To continue managing the data center environment without an accurate understanding of the facilities available will leave organizations with critical inaccuracies that could result in power outages, an inability to provide key services and spiralling costs due to badly provisioned resources. 

Until now, technology purchasing inside the data center has been fragmented and focused on facilities such as buildings, power and cooling, with managers trying to gain better control using quick fixes that often work in silos and distort analyses of the data center environment. This makes boardroom and budgetary decisions based on business plans far removed from what is actually needed in the data center.

As an example, technologies such as radio-frequency identification technology (RFID) scanners or barcode readers are becoming more common in the data center. These keep track of asset changes and speed up application deployment in support of new business lines.

But if this information is not also linked to power consumption requirements and virtualization instances there may be unforeseen power outages and application failures, which have the potential to grind business to a halt.

Can we comply?
According to analyst firm Gartner, business intelligence is one of the fastest growing software markets as organizations continue to look for ways to develop smarter and more agile business. It is crucial that reporting in the data center is a true representation of reality, as there is little value in best guesses. 

The ability to capture real-time snapshots of the data center, as well as making longer term accurate predictions, is long overdue, especially as service and data requirements are ever-expanding and the adoption of the Cloud, as the provider of unlimited capacity, continues to run ahead of reality. 

Furthermore, varying levels of detail need to be accessible – from board level overviews that can indicate target progression to more granular analytics that can help engineers identify problems swiftly. Ensuring reports are synchronized with reality means that both short-term and long-term projections are accurate, and fundamentally creates a more reliable data center.

Complete the following ▸
a) Answer these questions about the data center passage:
(i) Which two technologies does it name as becoming more common in the data center?
(ii) According to Gartner, what is one of the fastest growing software markets?
(iii) What range of levels of detail does it say needs to be accessible?
b) Resume the data center passage from its final sentence, carrying its argument forward.
The rows aren't needed for either task.

A run of rows:
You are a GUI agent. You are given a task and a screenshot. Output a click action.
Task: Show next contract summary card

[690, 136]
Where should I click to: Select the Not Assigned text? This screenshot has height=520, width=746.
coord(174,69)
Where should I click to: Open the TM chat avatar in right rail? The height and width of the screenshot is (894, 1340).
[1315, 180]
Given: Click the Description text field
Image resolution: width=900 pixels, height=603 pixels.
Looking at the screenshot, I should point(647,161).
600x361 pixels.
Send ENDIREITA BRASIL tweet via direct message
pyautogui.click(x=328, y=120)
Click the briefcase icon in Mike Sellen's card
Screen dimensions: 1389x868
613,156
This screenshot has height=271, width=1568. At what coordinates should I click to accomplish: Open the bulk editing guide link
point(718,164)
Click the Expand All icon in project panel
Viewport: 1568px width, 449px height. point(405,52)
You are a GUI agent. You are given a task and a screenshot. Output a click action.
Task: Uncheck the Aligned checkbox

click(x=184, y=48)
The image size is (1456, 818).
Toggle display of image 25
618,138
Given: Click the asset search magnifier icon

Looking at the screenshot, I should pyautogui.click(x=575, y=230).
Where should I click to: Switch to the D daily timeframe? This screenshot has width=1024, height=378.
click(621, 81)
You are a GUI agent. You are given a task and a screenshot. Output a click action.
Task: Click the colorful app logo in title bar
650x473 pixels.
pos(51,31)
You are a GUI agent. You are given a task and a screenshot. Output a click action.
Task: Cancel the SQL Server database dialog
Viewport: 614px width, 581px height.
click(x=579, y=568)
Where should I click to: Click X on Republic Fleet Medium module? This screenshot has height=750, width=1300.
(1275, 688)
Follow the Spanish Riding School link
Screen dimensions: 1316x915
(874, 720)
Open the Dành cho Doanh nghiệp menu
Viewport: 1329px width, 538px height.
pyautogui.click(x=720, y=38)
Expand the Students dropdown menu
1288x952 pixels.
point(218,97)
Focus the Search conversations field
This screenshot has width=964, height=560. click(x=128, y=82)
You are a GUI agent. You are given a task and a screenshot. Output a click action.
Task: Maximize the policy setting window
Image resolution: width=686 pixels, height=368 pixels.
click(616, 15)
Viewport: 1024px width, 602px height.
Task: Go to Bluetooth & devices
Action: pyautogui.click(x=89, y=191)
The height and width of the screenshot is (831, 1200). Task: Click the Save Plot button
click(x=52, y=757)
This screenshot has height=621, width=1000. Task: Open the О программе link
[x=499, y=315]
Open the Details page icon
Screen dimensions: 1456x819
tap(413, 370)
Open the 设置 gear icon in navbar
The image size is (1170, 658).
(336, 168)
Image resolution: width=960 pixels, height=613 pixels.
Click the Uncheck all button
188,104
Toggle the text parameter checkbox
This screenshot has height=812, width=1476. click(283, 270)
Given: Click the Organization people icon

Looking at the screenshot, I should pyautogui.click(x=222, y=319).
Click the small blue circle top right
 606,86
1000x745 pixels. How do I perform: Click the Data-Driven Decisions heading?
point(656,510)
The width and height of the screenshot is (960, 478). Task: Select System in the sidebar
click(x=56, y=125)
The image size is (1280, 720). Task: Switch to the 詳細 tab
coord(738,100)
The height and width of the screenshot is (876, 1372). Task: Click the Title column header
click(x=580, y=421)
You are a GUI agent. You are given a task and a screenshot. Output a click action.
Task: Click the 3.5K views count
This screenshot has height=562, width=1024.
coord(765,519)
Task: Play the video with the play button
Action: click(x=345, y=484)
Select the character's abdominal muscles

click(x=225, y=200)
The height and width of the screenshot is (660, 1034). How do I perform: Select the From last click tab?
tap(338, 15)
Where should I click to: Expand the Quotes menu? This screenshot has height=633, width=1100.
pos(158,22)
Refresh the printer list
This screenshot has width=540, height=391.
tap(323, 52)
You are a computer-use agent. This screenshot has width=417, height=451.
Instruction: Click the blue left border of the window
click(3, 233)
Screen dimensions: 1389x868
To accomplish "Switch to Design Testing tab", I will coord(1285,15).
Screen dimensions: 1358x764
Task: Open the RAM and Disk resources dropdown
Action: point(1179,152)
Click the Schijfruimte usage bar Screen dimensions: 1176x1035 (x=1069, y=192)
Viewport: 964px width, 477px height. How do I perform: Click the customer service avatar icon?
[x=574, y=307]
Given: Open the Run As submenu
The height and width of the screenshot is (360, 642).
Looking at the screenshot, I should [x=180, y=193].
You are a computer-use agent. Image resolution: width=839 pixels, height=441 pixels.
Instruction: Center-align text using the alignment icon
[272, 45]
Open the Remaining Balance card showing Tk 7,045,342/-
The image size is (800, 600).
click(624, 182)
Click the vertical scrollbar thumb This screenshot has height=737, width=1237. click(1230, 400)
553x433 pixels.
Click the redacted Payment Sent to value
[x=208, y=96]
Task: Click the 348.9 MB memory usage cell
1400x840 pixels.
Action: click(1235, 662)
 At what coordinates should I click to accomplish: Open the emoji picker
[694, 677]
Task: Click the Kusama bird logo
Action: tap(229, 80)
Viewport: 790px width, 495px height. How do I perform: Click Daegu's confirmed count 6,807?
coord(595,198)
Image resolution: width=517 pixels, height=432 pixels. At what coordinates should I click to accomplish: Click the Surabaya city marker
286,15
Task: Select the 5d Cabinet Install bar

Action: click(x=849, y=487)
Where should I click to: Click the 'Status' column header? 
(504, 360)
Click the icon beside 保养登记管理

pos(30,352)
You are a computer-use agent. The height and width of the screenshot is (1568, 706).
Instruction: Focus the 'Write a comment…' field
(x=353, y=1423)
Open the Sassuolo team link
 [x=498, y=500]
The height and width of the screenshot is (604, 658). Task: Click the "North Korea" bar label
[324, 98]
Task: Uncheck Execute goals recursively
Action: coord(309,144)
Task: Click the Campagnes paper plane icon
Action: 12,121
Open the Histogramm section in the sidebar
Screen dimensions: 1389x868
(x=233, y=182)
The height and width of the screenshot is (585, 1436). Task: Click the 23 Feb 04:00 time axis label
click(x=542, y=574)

The responses ▸
a)
(i) Radio-frequency identification (RFID) scanners and barcode readers.
(ii) Business intelligence.
(iii) Everything from board-level overviews that can indicate target progression to more granular analytics that can help engineers identify problems swiftly.

b)
Synchronization by DCIM
Organizations will likely investigate a variety of ways in which to synchronize all assets, provisioning and reporting inside the data center, but the scale of data that is now in play makes obtaining a complete picture increasingly harder to achieve.

Traditional tools such as Excel spreadsheets and Visio diagrams can no longer keep up with the high frequency of change and the sheer amount of technologies that are operational inside the data center, and so are falling way below the mark when it comes to delivering a holistic data center strategy. 

It has been many years since we’ve seen our finance, sales and marketing teams run their operations using spreadsheets. These have long been replaced with fully functional enterprise resource planning, customer relationship management and marketing automation solutions, but we continue to expect our data centers to use such outdated approaches.

Attempts at complete control in the data center are made worse by the ambiguity surrounding the term DCIM (data centre infrastructure management). With a host of providers claiming to deliver DCIM capabilities, it is proving increasingly difficult for organizations to find a solution that truly meets their individual needs and coordinates all the assets inside.

A genuine DCIM solution should manage the facility in its entirety, including assets, technology, projects, integration with facilities, power and cooling tools, plus enable workflows and reports. Critically, only a solution that takes into account the whole of the data center can claim to truly manage the infrastructure. 

With ever-constricting margins a staple of business life, and energy costs putting pressure on data center operations, 2012 will see organizations make numerous changes in an effort to get a better grip on data center budgets and usage, as well as mitigate problems. 

Better data center management poses a huge opportunity to address these issues, but to be successful it needs to be completely synchronized with what is actually happening on the data center floor. 

From availability and tolerances, through to the integration of technology and holistic reports, all elements of the data center must work together. Once achieved, a well-managed, adequately provisioned data center can be delivered. The question is how many enterprises will identify the right DCIM solution to implement this?